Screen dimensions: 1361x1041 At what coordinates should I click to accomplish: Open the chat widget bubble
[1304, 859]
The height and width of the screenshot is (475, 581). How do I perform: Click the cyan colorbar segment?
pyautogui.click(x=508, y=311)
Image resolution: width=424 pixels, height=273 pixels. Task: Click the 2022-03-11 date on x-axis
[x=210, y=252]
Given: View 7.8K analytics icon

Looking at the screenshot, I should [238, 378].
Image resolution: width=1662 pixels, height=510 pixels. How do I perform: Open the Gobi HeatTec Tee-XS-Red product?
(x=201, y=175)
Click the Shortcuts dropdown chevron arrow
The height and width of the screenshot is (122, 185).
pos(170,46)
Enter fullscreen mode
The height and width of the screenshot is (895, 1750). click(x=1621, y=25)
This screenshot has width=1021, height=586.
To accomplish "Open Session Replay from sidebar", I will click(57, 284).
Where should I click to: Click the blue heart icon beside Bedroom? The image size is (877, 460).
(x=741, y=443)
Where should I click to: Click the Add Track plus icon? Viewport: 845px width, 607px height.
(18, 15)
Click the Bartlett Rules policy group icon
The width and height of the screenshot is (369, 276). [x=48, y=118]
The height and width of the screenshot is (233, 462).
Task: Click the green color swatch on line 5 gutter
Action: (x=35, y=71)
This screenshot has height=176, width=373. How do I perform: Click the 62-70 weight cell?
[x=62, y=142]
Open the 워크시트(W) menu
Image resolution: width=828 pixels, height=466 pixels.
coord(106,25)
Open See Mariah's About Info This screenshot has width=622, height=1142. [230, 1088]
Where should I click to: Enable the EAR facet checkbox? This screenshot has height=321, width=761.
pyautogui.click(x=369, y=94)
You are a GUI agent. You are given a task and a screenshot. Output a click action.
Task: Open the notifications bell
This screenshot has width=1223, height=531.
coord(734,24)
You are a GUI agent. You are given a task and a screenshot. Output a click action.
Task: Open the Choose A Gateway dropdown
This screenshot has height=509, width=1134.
===============
Can you duplicate each of these records exactly as they appear, line by line?

● **WRITTEN REPLY**:
Screen dimensions: 1361x1041 At what coordinates should I click to accomplish: Open the chat widget bubble
[1304, 859]
The height and width of the screenshot is (475, 581). How do I perform: Click the cyan colorbar segment?
pyautogui.click(x=508, y=311)
Image resolution: width=424 pixels, height=273 pixels. Task: Click the 2022-03-11 date on x-axis
[x=210, y=252]
Given: View 7.8K analytics icon

Looking at the screenshot, I should [238, 378].
Image resolution: width=1662 pixels, height=510 pixels. How do I perform: Open the Gobi HeatTec Tee-XS-Red product?
(x=201, y=175)
Click the Shortcuts dropdown chevron arrow
The height and width of the screenshot is (122, 185).
pos(170,46)
Enter fullscreen mode
The height and width of the screenshot is (895, 1750). click(x=1621, y=25)
This screenshot has width=1021, height=586.
To accomplish "Open Session Replay from sidebar", I will click(57, 284).
Where should I click to: Click the blue heart icon beside Bedroom? The image size is (877, 460).
(x=741, y=443)
Where should I click to: Click the Add Track plus icon? Viewport: 845px width, 607px height.
(18, 15)
Click the Bartlett Rules policy group icon
The width and height of the screenshot is (369, 276). [x=48, y=118]
The height and width of the screenshot is (233, 462).
Task: Click the green color swatch on line 5 gutter
Action: (x=35, y=71)
This screenshot has height=176, width=373. How do I perform: Click the 62-70 weight cell?
[x=62, y=142]
Open the 워크시트(W) menu
Image resolution: width=828 pixels, height=466 pixels.
coord(106,25)
Open See Mariah's About Info This screenshot has width=622, height=1142. [230, 1088]
Where should I click to: Enable the EAR facet checkbox? This screenshot has height=321, width=761.
pyautogui.click(x=369, y=94)
You are a GUI agent. You are given a task and a screenshot. Output a click action.
Task: Open the notifications bell
This screenshot has width=1223, height=531.
coord(734,24)
You are a GUI agent. You are given a task and a screenshot. Output a click action.
Task: Open the Choose A Gateway dropdown
This screenshot has height=509, width=1134.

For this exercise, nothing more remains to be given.